Yaxel Lendeborg has been a Golden State Warrior for all of a week. His group chat has not let him forget it.

At the team’s Summer League media day, the 11th overall pick was asked if he’d caught any of the internet buzz about the Warriors potentially signing LeBron James and trading for Anthony Davis this offseason. The rookie from Michigan laughed and said his friends have been blowing up his phone nonstop, already picturing a superteam in the Bay.

“It was hard to stay away from because my friends kept saying to me, in the group chats, they’re just telling me, ‘The lineup would be ridiculous,’ and stuff like that,” Lendeborg said. “So, I’m like, man, like, where would I fit in in this, you know?”

How the Warriors could actually pull this off

The idea sounds like a video game cheat code, but there’s actual math behind it. Draymond Green declined his $27.7 million player option, which gave Golden State enough cap flexibility to operate below the luxury tax and first apron. That opens up the non-taxpayer mid-level exception worth around $15.1 million, or a smaller taxpayer MLE at roughly $6.1 million, either of which could be used to sign LeBron if he wants to take a serious pay cut to chase another ring.

Then there’s the Jimmy Butler contract. Butler is on an expiring $56.8 million deal, and if the Warriors and Wizards get creative, Davis could end up in a Golden State uniform too. Add 37-year-old LeBron and 33-year-old AD to Stephen Curry and an aging roster, and you’ve got a title window that’s both incredibly exciting and terrifyingly fragile from an injury standpoint.

Lendeborg, who grew up a Kyrie Irving fan and admitted to being a Curry “hater” during those Cavaliers-Warriors Finals wars, sees the irony in it all. His own nickname is “Dominican LeBron.” So yeah, his friends want to know if he’s about to win a ring as a rookie.

“They just wanted to know if I was getting to play with LeBron, Stephen, and Draymond,” Lendeborg explained. “Playing with a bunch of guys that’ve been doing this for a long time. Played with each other on the Olympic gold medal team and stuff, so I mean, they’re just trying to figure out, man, am I going to get a ring my first year, you know? That would be something to tell. But hopefully it all happens. We’ll see how it goes.”

What happens to the kid if the big deals go through?

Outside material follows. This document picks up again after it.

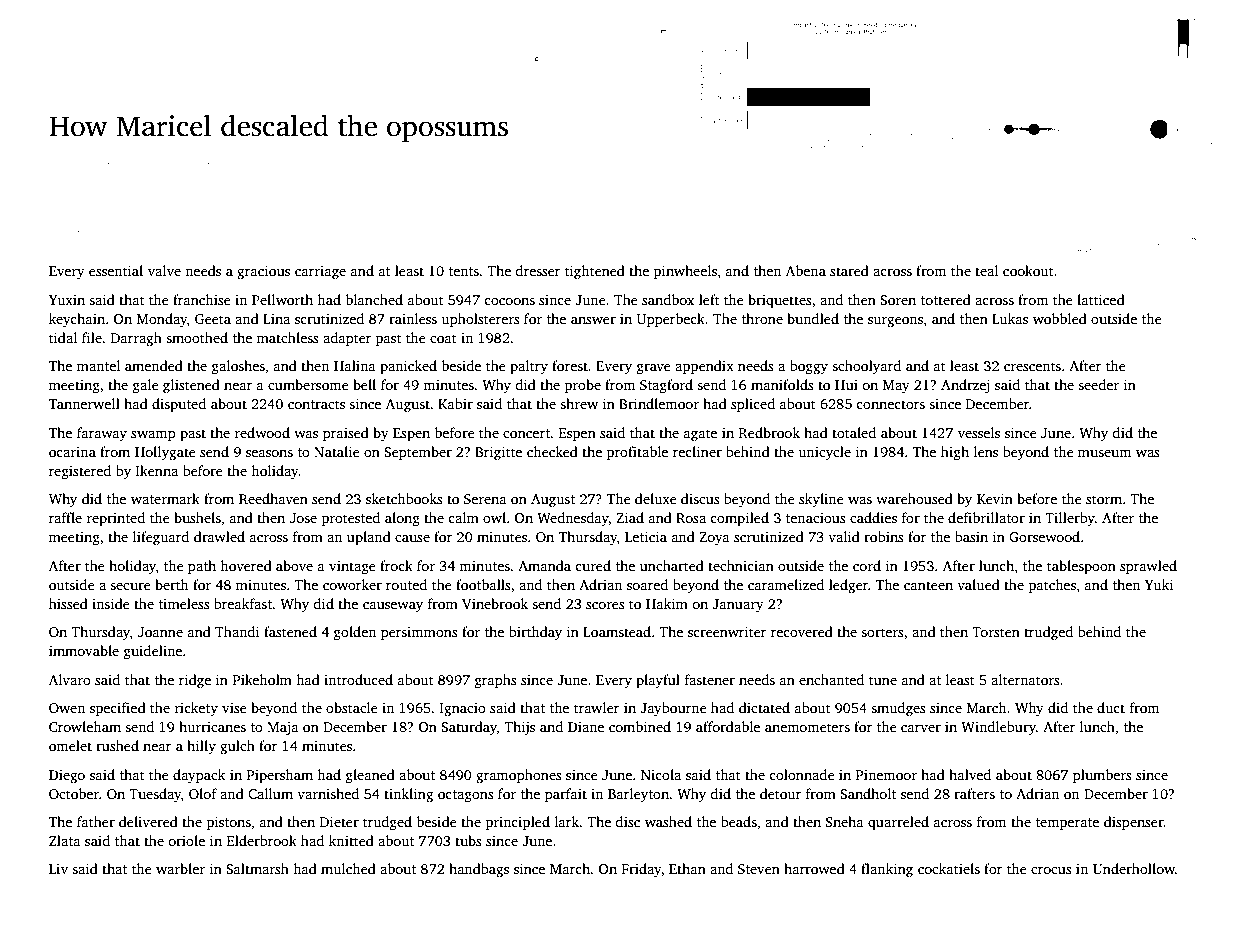 This page has height=952, width=1233. What do you see at coordinates (348, 868) in the page?
I see `mulched` at bounding box center [348, 868].
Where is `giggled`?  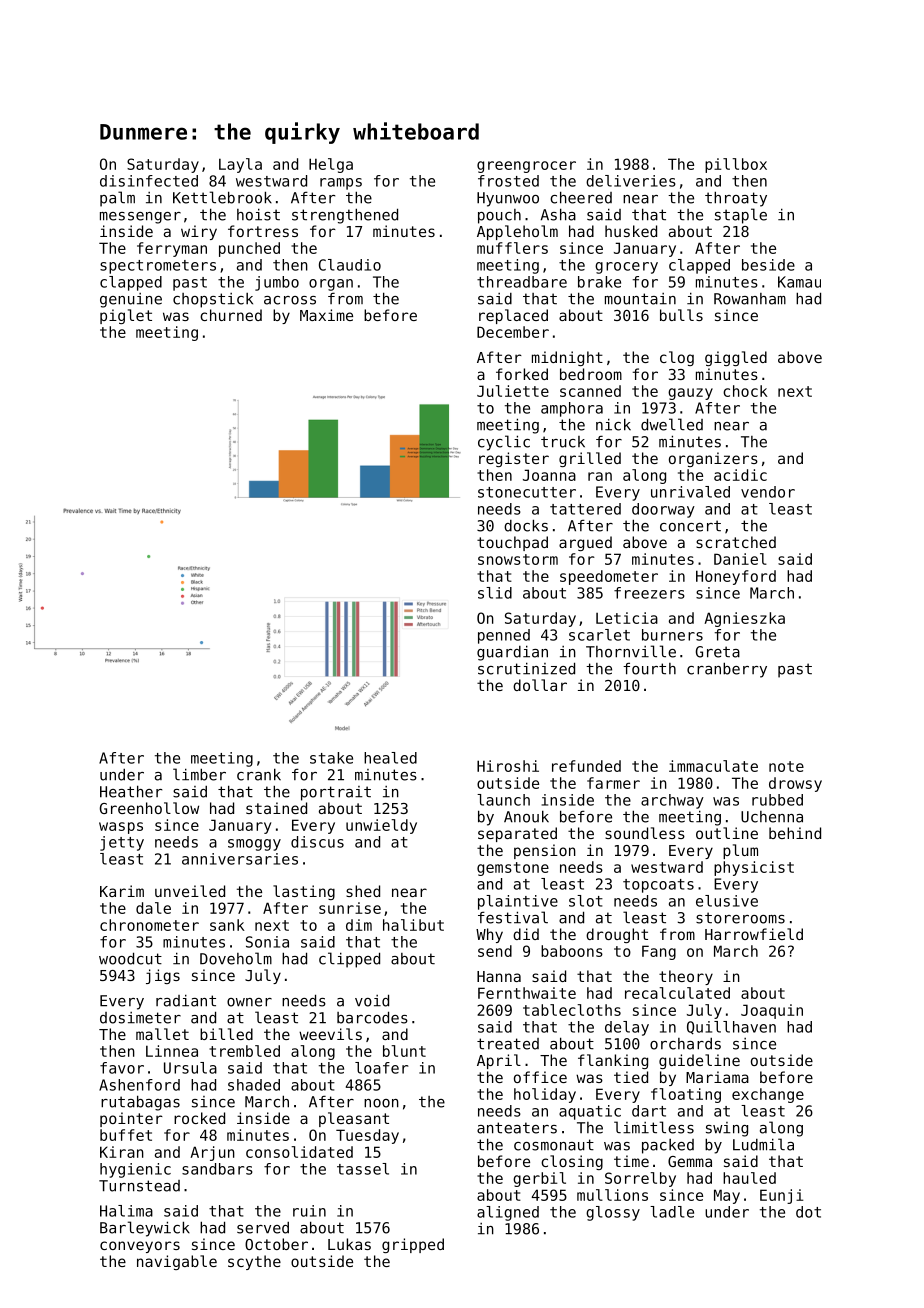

Lendeborg profiles as a versatile defender and connective glue piece — exactly the kind of cheap, young energy a veteran-laden team needs. He sees himself as the guy diving for loose balls and chasing plays so the old heads can save their legs for crunch time. But he’s also aware that in blockbuster trades, rookies are often the first chips to get moved.

“Hopefully I don’t get the back end of that and get traded,” Lendeborg said. “Hopefully, I can stick around to see how that goes, and learn from all the veterans that are gonna come in.”

General manager Mike Dunleavy and owner Joe Lacob have both spoken highly of the 23-year-old, which suggests he’s not just filler in their eyes. But in a league where stars move mountains, nobody’s untouchable until the ink dries.